» TEXT EXCERPT
^^^^^^^^^^^^^^^^

App log rate limiting can be very useful in throttling very chatty or busy apps. Apps which generate excessive logs can adversely impact the overall logging system. When too many logs come from an app, it can saturate Loggregator bandwidth and cause drops metrics for Healthwatch and other log consumers.
VMware recommended to use at minimum the default limit of 100 to avoid feedback latency. However, each customer will have to decide what is the minimum number of log entries per second that is adequate to meet their needs for debugging, trending analysis, etc.
1. When it is enabled, what is the cut-off threshold per an app instance to be marked noisy and put on hold?
See step 14 in Configure App Containers. At minimum, VMware recommends using the default limit of 100.
2. How long is the hold? When will log injection into log stream be resumed?
The app logs are not put on hold, they are buffered and throttled to the maximum number of lines per second you have configured.
3. If we set the limit to 100, is it correct to say "when the hold is released, app instance logs will be pushed at the rate of 100 lines/sec"? When will buffering stop?
It depends on the app. If there is an extremely noisy app instance whose logs are buffered and get released at 100 L/S. It may take up to say 2 minutes to clear the buffer.
4. Where exactly is the buffer located?
The buffering occurs on the Diego Cells where the app is running.
5. How will those VMs be affected by this buffering? More CPU/DISK/Memory?
Since there is some processing required to implement the buffering and throttling of the logs, and some memory is used as the buffer, there is some additional load placed on both CPU and memory.
6. Does it affect cf APP logs --recent as well?
The output of cf logs APP --recent would only be affected to the extent that recent logs may be still in the buffer and not yet released to the Loggregator system.

^^^^^^^^^^^^^^^^

» RECORDS PROVIDED
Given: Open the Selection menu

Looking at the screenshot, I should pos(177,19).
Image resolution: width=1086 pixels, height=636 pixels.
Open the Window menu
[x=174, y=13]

^^^^^^^^^^^^^^^^

» WHAT THE EXERCISE ASKS
In the text on app log rate limiting, reproduce word for word the passage that opens with the words containing "See step 14" and closes with "buffering? More CPU/DISK/Memory?".

» TASK OUTPUT
See step 14 in Configure App Containers. At minimum, VMware recommends using the default limit of 100.
2. How long is the hold? When will log injection into log stream be resumed?
The app logs are not put on hold, they are buffered and throttled to the maximum number of lines per second you have configured.
3. If we set the limit to 100, is it correct to say "when the hold is released, app instance logs will be pushed at the rate of 100 lines/sec"? When will buffering stop?
It depends on the app. If there is an extremely noisy app instance whose logs are buffered and get released at 100 L/S. It may take up to say 2 minutes to clear the buffer.
4. Where exactly is the buffer located?
The buffering occurs on the Diego Cells where the app is running.
5. How will those VMs be affected by this buffering? More CPU/DISK/Memory?